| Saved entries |
○ ○ ○ ○ ○ ○ ○

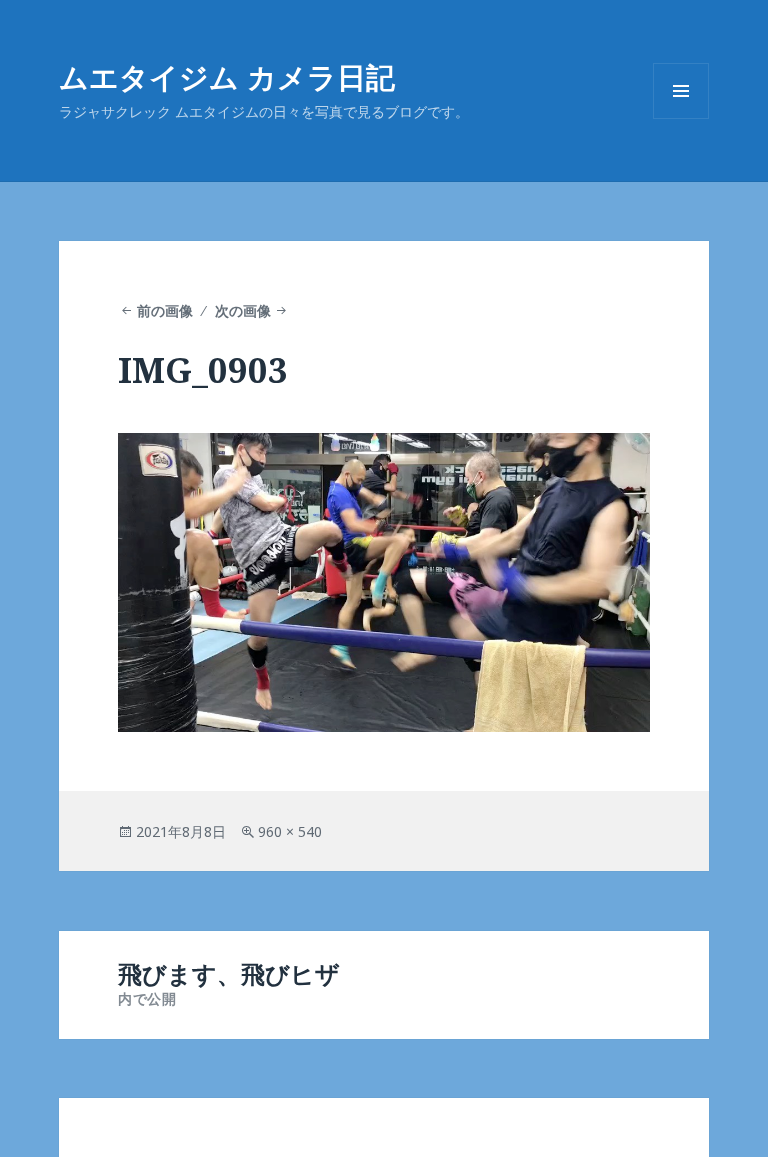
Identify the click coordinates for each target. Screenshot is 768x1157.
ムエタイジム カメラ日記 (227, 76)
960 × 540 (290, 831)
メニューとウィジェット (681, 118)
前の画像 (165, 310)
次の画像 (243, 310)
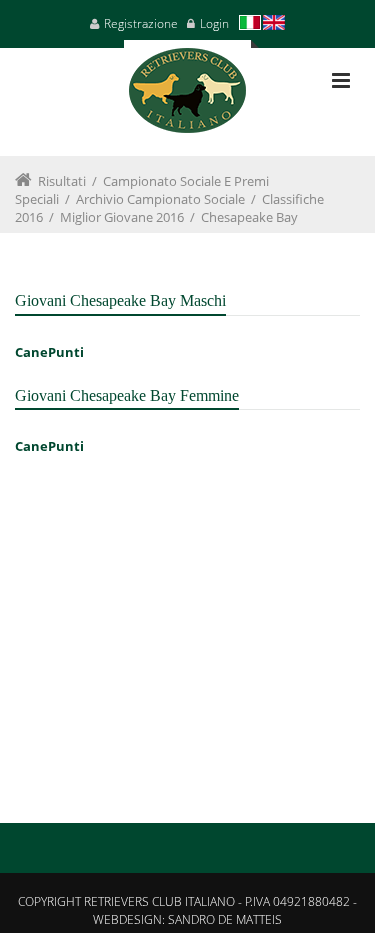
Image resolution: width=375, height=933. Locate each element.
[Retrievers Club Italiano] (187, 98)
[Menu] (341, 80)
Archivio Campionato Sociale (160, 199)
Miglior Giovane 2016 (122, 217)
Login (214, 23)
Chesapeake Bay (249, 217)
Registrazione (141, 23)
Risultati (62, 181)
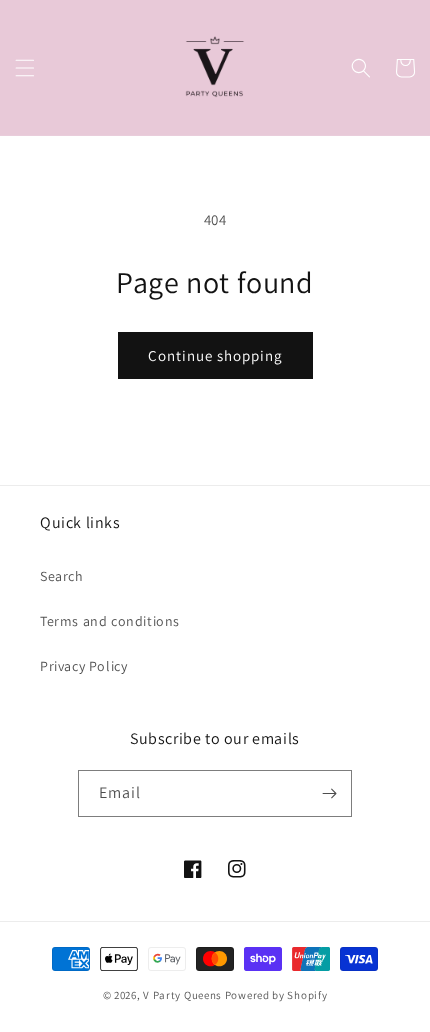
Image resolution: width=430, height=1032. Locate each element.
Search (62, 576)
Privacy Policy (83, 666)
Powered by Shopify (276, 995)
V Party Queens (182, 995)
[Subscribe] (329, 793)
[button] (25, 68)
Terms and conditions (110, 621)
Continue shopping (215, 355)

○ ○ ○ ○ ○ ○ ○

| REQUIRED ACTION |
From the first line to the last, set down the records word for word and drop the images.

| WRITTEN RESPONSE |
Identify the click coordinates for each target. Screenshot is 768x1157.
ムエタイジム カメラ日記 (227, 76)
960 × 540 (290, 831)
メニューとウィジェット (681, 118)
前の画像 (165, 310)
次の画像 (243, 310)
Image resolution: width=375, height=933. Locate each element.
[Retrievers Club Italiano] (187, 98)
[Menu] (341, 80)
Archivio Campionato Sociale (160, 199)
Miglior Giovane 2016 (122, 217)
Login (214, 23)
Chesapeake Bay (249, 217)
Registrazione (141, 23)
Risultati (62, 181)
Image resolution: width=430, height=1032. Locate each element.
Search (62, 576)
Privacy Policy (83, 666)
Powered by Shopify (276, 995)
V Party Queens (182, 995)
[Subscribe] (329, 793)
[button] (25, 68)
Terms and conditions (110, 621)
Continue shopping (215, 355)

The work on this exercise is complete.